In [54]:
import copy
import pickle
import numpy as np
import networkx as nx
from sklearn.metrics import f1_score

import torch
import torch.nn as nn
import torch.nn.functional as F
import torch_geometric.nn as pyg_nn
from torch.utils.data import DataLoader
from torch_sparse import SparseTensor, matmul

import deepsnap
from deepsnap.hetero_gnn import (
    HeteroSAGEConv,
    HeteroConv,
    forward_op
)
from deepsnap.hetero_graph import HeteroGraph
from deepsnap.dataset import GraphDataset
from deepsnap.batch import Batch

## Define GraphSAGE for Link Prediction

In [2]:
class HeteroGNNConv(pyg_nn.MessagePassing):
    def __init__(self, in_channels_src, in_channels_dst, out_channels):
        super(HeteroGNNConv, self).__init__(aggr="mean")

        self.in_channels_src = in_channels_src
        self.in_channels_dst = in_channels_dst
        self.out_channels = out_channels
        self.lin_dst = nn.Linear(in_channels_dst, out_channels)
        self.lin_src = nn.Linear(in_channels_src, out_channels)
        self.lin_update = nn.Linear(2 * out_channels, out_channels)

    def forward(
        self,
        node_feature_src,
        node_feature_dst,
        edge_index,
        size=None
    ):
        return self.propagate(edge_index=edge_index, size=size, node_feature_src=node_feature_src,
                       node_feature_dst=node_feature_dst)

    def message_and_aggregate(self, edge_index, node_feature_src):
        return matmul(edge_index, node_feature_src, reduce="mean")

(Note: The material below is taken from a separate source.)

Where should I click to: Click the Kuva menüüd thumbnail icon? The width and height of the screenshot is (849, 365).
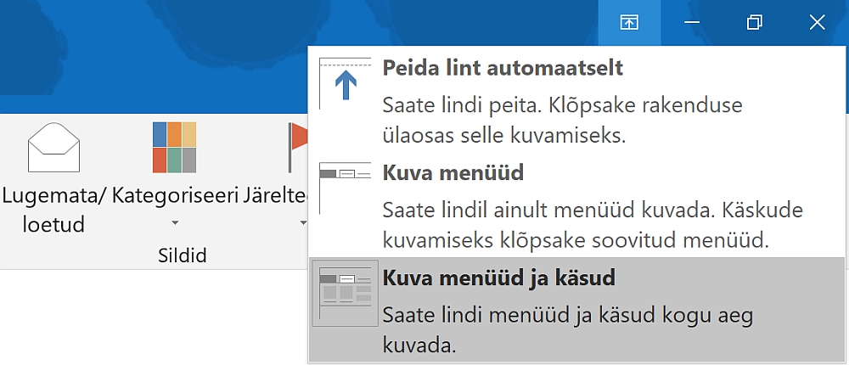click(x=346, y=181)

    def update(self, aggr_out, node_feature_dst):
        aggr_out = self.lin_src(aggr_out)
        node_feature_dst = self.lin_dst(node_feature_dst)
        aggr_out = torch.cat([node_feature_dst, aggr_out], dim = -1)
        aggr_out = self.lin_update(aggr_out)
        return aggr_out

In [3]:
class HeteroGNNWrapperConv(deepsnap.hetero_gnn.HeteroConv):
    def __init__(self, convs, args, aggr="mean"):
        super(HeteroGNNWrapperConv, self).__init__(convs, None)
        self.aggr = aggr
        self.mapping = {}  # Map the index and message type
        self.alpha = None  # A numpy array that stores the final attention probability
        self.attn_proj = None

        if self.aggr == "attn":
            self.attn_proj = nn.Sequential(
                nn.Linear(args['hidden_size'], args['attn_size']),
                nn.Tanh(),
                nn.Linear(args['attn_size'], 1, bias=False)
            )

    def reset_parameters(self):
        super(HeteroGNNWrapperConv, self).reset_parameters()
        if self.aggr == "attn":
            for layer in self.attn_proj.children():
                layer.reset_parameters()

    def forward(self, node_features, edge_indices):
        message_type_emb = {}
        for message_key, message_type in edge_indices.items():
            src_type, edge_type, dst_type = message_key
            node_feature_src = node_features[src_type]
            node_feature_dst = node_features[dst_type]
            edge_index = edge_indices[message_key]
            message_type_emb[message_key] = (
                self.convs[message_key](
                    node_feature_src,
                    node_feature_dst,
                    edge_index,
                )
            )
        node_emb = {dst: [] for _, _, dst in message_type_emb.keys()}
        mapping = {}
        for (src, edge_type, dst), item in message_type_emb.items():
            mapping[len(node_emb[dst])] = (src, edge_type, dst)
            node_emb[dst].append(item)
        self.mapping = mapping
        for node_type, embs in node_emb.items():
            if len(embs) == 1:
                node_emb[node_type] = embs[0]
            else:
                node_emb[node_type] = self.aggregate(embs)
        return node_emb

    def aggregate(self, xs):
        if self.aggr == "mean":
            x = torch.stack(xs, dim=-1)
            return x.mean(dim=-1)

        elif self.aggr == "attn":
            N = xs[0].shape[0] # Number of nodes for that node type
            M = len(xs) # Number of message types for that node type

            x = torch.cat(xs, dim=0).view(M, N, -1) # M * N * D
            z = self.attn_proj(x).view(M, N) # M * N * 1
            z = z.mean(1) # M * 1
            alpha = torch.softmax(z, dim=0) # M * 1

            # Store the attention result to self.alpha as np array
            self.alpha = alpha.view(-1).data.cpu().numpy()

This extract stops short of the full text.